Frequently Asked Questions
Frequently Asked Questions About Section 7E and Deemed Income Taxation in Pakistan
1. What is Section 7E in the Pakistan Income Tax Ordinance, 2001?
Section 7E is a provision introduced in the Income Tax Ordinance, 2001, which imposes a tax on deemed income from certain immovable properties in Pakistan.
2. How is deemed income calculated under Section 7E?
Deemed income is calculated as 5% of the fair market value (FMV) of the property, as officially notified by the Federal Board of Revenue (FBR).
3. What is the tax rate on deemed income under Section 7E?
Deemed income is subject to a tax rate of 20% in Pakistan.
4. Are exemptions available to non-active individuals under Section 7E?
No, exemptions are not available to non-active individuals under Section 7E. Exemptions are exclusively available to active taxpayers, meaning individuals who are not actively filing taxes are ineligible for these exemptions.
5. Are there any specific conditions triggering the application of tax under Section 7E?
Yes, tax under Section 7E is only applicable under certain conditions. One such condition is when the aggregate Fair Market Value (FMV) of all other Capital Assets exceeds PKR 25 million. Additionally, exemptions from this tax are available only to active taxpayers, meaning non-active individuals are not eligible for these exemptions.
6. Are there any exceptions to the tax on deemed income?
Yes, certain exceptions exist where the tax on deemed income does not apply, such as ownership of a single capital asset, self-owned business premises used by active taxpayers, and self-owned agricultural land used for agricultural activities.
7. Who is required to pay tax under Section 7E?
Tax under Section 7E is applicable only to resident individuals in Pakistan. Non-resident individuals, including non-resident Pakistanis, are exempt from this tax.
8. What recent amendments have been made regarding Section 7E?
The Finance Act of 2022 introduced taxation of deemed income on immovable properties owned by resident individuals, effective from Tax Year 2022 onwards. Subsequent amendments in the Finance Act of 2023 granted exemption from deemed income tax to individuals listed on the Active Taxpayers’ List (ATL).
9. What is the implication of the prohibition on registering or attesting property transfers under Section 7E?

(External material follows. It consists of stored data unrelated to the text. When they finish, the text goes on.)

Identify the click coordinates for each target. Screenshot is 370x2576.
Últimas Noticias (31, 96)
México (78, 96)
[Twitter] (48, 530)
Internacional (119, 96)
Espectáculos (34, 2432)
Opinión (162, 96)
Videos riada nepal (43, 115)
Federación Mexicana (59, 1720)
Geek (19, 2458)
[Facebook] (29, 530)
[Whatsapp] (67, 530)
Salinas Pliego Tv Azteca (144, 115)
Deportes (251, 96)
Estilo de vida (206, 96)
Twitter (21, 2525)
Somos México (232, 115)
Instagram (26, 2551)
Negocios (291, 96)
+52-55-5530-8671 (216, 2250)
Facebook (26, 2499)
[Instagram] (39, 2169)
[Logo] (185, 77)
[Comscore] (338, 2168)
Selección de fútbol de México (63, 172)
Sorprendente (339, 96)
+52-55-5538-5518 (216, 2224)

The prohibition prevents the registration, recording, or attesting of the transfer of immovable property unless the seller or transferor has discharged its tax liability under section 7E, ensuring compliance with tax obligations.
10. What steps can taxpayers take to navigate Section 7E effectively?

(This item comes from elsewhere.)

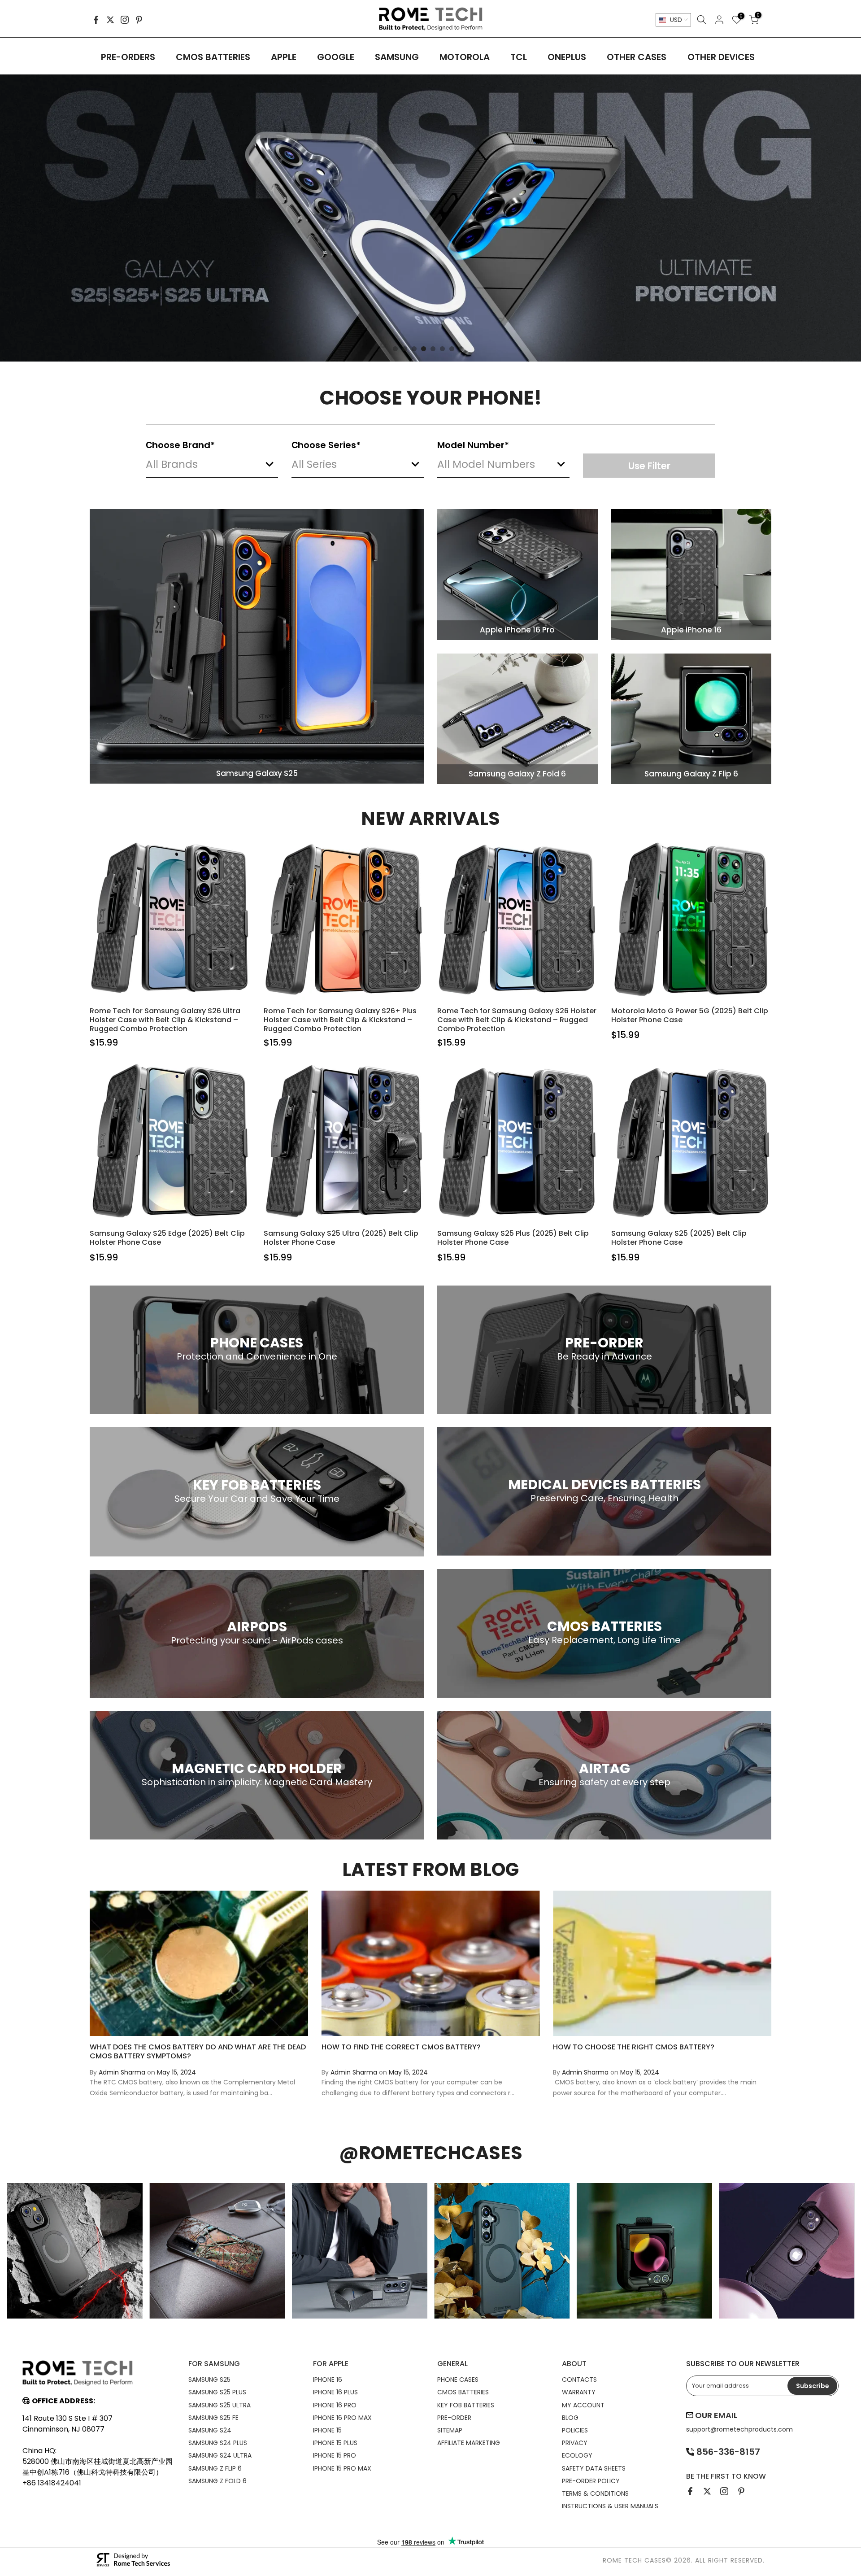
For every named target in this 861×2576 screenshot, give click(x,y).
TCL (518, 57)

Taxpayers should stay informed about the provisions and implications of Section 7E, consult with tax advisors to understand their obligations, and monitor any developments or amendments related to deemed income taxation in Pakistan.
11. How can taxpayers seek further clarification or assistance regarding Section 7E?
Taxpayers can reach out to relevant tax authorities or seek guidance from professional tax advisors for assistance with understanding and complying with the requirements of Section 7E in Pakistan.